:: MATERIAL FOR THE TASK ::

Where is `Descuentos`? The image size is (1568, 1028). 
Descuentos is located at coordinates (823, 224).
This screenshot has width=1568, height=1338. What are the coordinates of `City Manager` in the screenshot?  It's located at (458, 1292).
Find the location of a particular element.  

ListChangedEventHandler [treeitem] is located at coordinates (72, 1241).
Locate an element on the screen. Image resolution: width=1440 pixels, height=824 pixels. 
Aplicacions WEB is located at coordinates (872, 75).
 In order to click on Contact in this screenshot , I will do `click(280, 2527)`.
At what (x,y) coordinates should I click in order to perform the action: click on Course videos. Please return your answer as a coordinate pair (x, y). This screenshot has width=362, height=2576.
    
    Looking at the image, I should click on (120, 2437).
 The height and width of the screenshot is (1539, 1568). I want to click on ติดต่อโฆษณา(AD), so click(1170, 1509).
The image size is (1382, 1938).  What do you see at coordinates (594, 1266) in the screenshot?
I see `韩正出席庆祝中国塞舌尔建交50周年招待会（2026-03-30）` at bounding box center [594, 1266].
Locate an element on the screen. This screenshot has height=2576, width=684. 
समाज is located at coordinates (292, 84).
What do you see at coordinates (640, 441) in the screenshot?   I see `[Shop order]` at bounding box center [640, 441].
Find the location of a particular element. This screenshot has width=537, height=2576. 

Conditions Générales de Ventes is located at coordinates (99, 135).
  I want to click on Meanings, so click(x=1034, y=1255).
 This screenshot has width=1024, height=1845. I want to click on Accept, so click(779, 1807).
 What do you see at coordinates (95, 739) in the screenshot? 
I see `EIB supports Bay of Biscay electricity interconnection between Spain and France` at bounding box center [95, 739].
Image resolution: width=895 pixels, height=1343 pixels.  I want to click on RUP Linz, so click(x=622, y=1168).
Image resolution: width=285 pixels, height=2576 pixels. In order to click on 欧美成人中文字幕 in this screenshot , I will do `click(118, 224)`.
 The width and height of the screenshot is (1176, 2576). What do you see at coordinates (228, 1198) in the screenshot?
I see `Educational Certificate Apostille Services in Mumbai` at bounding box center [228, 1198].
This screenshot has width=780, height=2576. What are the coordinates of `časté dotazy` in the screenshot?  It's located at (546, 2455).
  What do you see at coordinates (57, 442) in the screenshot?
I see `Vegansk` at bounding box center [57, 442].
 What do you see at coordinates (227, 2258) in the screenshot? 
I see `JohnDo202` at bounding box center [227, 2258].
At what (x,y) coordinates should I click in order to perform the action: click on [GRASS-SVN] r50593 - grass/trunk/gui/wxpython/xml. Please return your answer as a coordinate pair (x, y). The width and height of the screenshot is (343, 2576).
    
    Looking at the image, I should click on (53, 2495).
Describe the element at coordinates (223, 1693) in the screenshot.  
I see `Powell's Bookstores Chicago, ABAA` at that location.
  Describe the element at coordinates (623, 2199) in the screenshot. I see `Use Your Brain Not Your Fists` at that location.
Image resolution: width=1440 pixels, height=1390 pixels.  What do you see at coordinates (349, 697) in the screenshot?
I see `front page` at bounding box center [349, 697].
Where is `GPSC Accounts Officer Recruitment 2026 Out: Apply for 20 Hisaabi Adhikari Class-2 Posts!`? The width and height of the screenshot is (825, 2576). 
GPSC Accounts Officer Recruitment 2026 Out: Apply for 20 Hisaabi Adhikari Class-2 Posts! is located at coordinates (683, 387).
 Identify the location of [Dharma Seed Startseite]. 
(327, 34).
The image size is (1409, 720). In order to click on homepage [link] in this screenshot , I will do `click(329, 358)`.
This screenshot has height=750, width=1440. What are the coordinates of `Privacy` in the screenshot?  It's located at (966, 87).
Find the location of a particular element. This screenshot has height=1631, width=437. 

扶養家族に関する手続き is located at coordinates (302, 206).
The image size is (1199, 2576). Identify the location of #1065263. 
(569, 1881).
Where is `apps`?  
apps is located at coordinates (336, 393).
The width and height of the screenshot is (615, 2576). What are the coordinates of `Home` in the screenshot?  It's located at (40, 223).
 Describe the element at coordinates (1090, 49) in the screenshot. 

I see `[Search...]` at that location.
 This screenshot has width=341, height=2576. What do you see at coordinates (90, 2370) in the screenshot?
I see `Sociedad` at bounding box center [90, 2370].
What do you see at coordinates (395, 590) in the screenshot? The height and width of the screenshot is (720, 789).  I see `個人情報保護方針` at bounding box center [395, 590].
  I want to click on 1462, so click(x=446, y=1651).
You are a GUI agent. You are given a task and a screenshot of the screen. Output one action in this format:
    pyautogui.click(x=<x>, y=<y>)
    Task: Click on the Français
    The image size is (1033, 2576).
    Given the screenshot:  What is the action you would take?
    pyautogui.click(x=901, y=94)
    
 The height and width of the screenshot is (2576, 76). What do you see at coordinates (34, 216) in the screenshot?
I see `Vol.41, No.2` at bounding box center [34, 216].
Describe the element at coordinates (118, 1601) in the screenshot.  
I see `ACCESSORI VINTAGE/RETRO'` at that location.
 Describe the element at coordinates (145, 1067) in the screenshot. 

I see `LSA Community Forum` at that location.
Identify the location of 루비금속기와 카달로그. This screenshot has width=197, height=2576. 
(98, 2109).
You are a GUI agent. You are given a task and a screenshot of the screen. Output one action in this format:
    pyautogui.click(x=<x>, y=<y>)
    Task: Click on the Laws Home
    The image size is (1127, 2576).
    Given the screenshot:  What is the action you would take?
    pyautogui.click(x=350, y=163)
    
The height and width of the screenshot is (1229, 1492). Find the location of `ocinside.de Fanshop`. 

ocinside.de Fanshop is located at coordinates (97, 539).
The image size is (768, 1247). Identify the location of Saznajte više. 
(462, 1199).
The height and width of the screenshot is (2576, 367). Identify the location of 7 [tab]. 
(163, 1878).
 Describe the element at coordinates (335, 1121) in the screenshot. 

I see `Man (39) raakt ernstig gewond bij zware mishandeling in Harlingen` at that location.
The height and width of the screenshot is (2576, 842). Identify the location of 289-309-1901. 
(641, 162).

:::

● **OBJECTIVE**:
Output every line of the material above as a numbered list, in its original order, leaving out blank lines.

● **TASK ANSWER**:
1. Where is `Descuentos`? The image size is (1568, 1028). 
2. Descuentos is located at coordinates (823, 224).
3. This screenshot has width=1568, height=1338. What are the coordinates of `City Manager` in the screenshot?  It's located at (458, 1292).
4. Find the location of a particular element.  
5. ListChangedEventHandler [treeitem] is located at coordinates (72, 1241).
6. Locate an element on the screen. Image resolution: width=1440 pixels, height=824 pixels. 
7. Aplicacions WEB is located at coordinates (872, 75).
8.  In order to click on Contact in this screenshot , I will do `click(280, 2527)`.
9. At what (x,y) coordinates should I click in order to perform the action: click on Course videos. Please return your answer as a coordinate pair (x, y). This screenshot has width=362, height=2576.
10.     Looking at the image, I should click on (120, 2437).
11.  The height and width of the screenshot is (1539, 1568). I want to click on ติดต่อโฆษณา(AD), so click(1170, 1509).
12. The image size is (1382, 1938).  What do you see at coordinates (594, 1266) in the screenshot?
13. I see `韩正出席庆祝中国塞舌尔建交50周年招待会（2026-03-30）` at bounding box center [594, 1266].
14. Locate an element on the screen. This screenshot has height=2576, width=684. 
15. समाज is located at coordinates (292, 84).
16. What do you see at coordinates (640, 441) in the screenshot?   I see `[Shop order]` at bounding box center [640, 441].
17. Find the location of a particular element. This screenshot has width=537, height=2576. 
18. Conditions Générales de Ventes is located at coordinates (99, 135).
19.   I want to click on Meanings, so click(x=1034, y=1255).
20.  This screenshot has width=1024, height=1845. I want to click on Accept, so click(779, 1807).
21.  What do you see at coordinates (95, 739) in the screenshot? 
22. I see `EIB supports Bay of Biscay electricity interconnection between Spain and France` at bounding box center [95, 739].
23. Image resolution: width=895 pixels, height=1343 pixels.  I want to click on RUP Linz, so click(x=622, y=1168).
24. Image resolution: width=285 pixels, height=2576 pixels. In order to click on 欧美成人中文字幕 in this screenshot , I will do `click(118, 224)`.
25.  The width and height of the screenshot is (1176, 2576). What do you see at coordinates (228, 1198) in the screenshot?
26. I see `Educational Certificate Apostille Services in Mumbai` at bounding box center [228, 1198].
27. This screenshot has width=780, height=2576. What are the coordinates of `časté dotazy` in the screenshot?  It's located at (546, 2455).
28.   What do you see at coordinates (57, 442) in the screenshot?
29. I see `Vegansk` at bounding box center [57, 442].
30.  What do you see at coordinates (227, 2258) in the screenshot? 
31. I see `JohnDo202` at bounding box center [227, 2258].
32. At what (x,y) coordinates should I click in order to perform the action: click on [GRASS-SVN] r50593 - grass/trunk/gui/wxpython/xml. Please return your answer as a coordinate pair (x, y). The width and height of the screenshot is (343, 2576).
33.     Looking at the image, I should click on (53, 2495).
34. Describe the element at coordinates (223, 1693) in the screenshot.  
35. I see `Powell's Bookstores Chicago, ABAA` at that location.
36.   Describe the element at coordinates (623, 2199) in the screenshot. I see `Use Your Brain Not Your Fists` at that location.
37. Image resolution: width=1440 pixels, height=1390 pixels.  What do you see at coordinates (349, 697) in the screenshot?
38. I see `front page` at bounding box center [349, 697].
39. Where is `GPSC Accounts Officer Recruitment 2026 Out: Apply for 20 Hisaabi Adhikari Class-2 Posts!`? The width and height of the screenshot is (825, 2576). 
40. GPSC Accounts Officer Recruitment 2026 Out: Apply for 20 Hisaabi Adhikari Class-2 Posts! is located at coordinates (683, 387).
41.  Identify the location of [Dharma Seed Startseite]. 
42. (327, 34).
43. The image size is (1409, 720). In order to click on homepage [link] in this screenshot , I will do `click(329, 358)`.
44. This screenshot has height=750, width=1440. What are the coordinates of `Privacy` in the screenshot?  It's located at (966, 87).
45. Find the location of a particular element. This screenshot has height=1631, width=437. 
46. 扶養家族に関する手続き is located at coordinates (302, 206).
47. The image size is (1199, 2576). Identify the location of #1065263. 
48. (569, 1881).
49. Where is `apps`?  
50. apps is located at coordinates (336, 393).
51. The width and height of the screenshot is (615, 2576). What are the coordinates of `Home` in the screenshot?  It's located at (40, 223).
52.  Describe the element at coordinates (1090, 49) in the screenshot. 
53. I see `[Search...]` at that location.
54.  This screenshot has width=341, height=2576. What do you see at coordinates (90, 2370) in the screenshot?
55. I see `Sociedad` at bounding box center [90, 2370].
56. What do you see at coordinates (395, 590) in the screenshot? The height and width of the screenshot is (720, 789).  I see `個人情報保護方針` at bounding box center [395, 590].
57.   I want to click on 1462, so click(x=446, y=1651).
58. You are a GUI agent. You are given a task and a screenshot of the screen. Output one action in this format:
59.     pyautogui.click(x=<x>, y=<y>)
60.     Task: Click on the Français
61.     The image size is (1033, 2576).
62.     Given the screenshot:  What is the action you would take?
63.     pyautogui.click(x=901, y=94)
64.  The height and width of the screenshot is (2576, 76). What do you see at coordinates (34, 216) in the screenshot?
65. I see `Vol.41, No.2` at bounding box center [34, 216].
66. Describe the element at coordinates (118, 1601) in the screenshot.  
67. I see `ACCESSORI VINTAGE/RETRO'` at that location.
68.  Describe the element at coordinates (145, 1067) in the screenshot. 
69. I see `LSA Community Forum` at that location.
70. Identify the location of 루비금속기와 카달로그. This screenshot has width=197, height=2576. 
71. (98, 2109).
72. You are a GUI agent. You are given a task and a screenshot of the screen. Output one action in this format:
73.     pyautogui.click(x=<x>, y=<y>)
74.     Task: Click on the Laws Home
75.     The image size is (1127, 2576).
76.     Given the screenshot:  What is the action you would take?
77.     pyautogui.click(x=350, y=163)
78. The height and width of the screenshot is (1229, 1492). Find the location of `ocinside.de Fanshop`. 
79. ocinside.de Fanshop is located at coordinates (97, 539).
80. The image size is (768, 1247). Identify the location of Saznajte više. 
81. (462, 1199).
82. The height and width of the screenshot is (2576, 367). Identify the location of 7 [tab]. 
83. (163, 1878).
84.  Describe the element at coordinates (335, 1121) in the screenshot. 
85. I see `Man (39) raakt ernstig gewond bij zware mishandeling in Harlingen` at that location.
86. The height and width of the screenshot is (2576, 842). Identify the location of 289-309-1901. 
87. (641, 162).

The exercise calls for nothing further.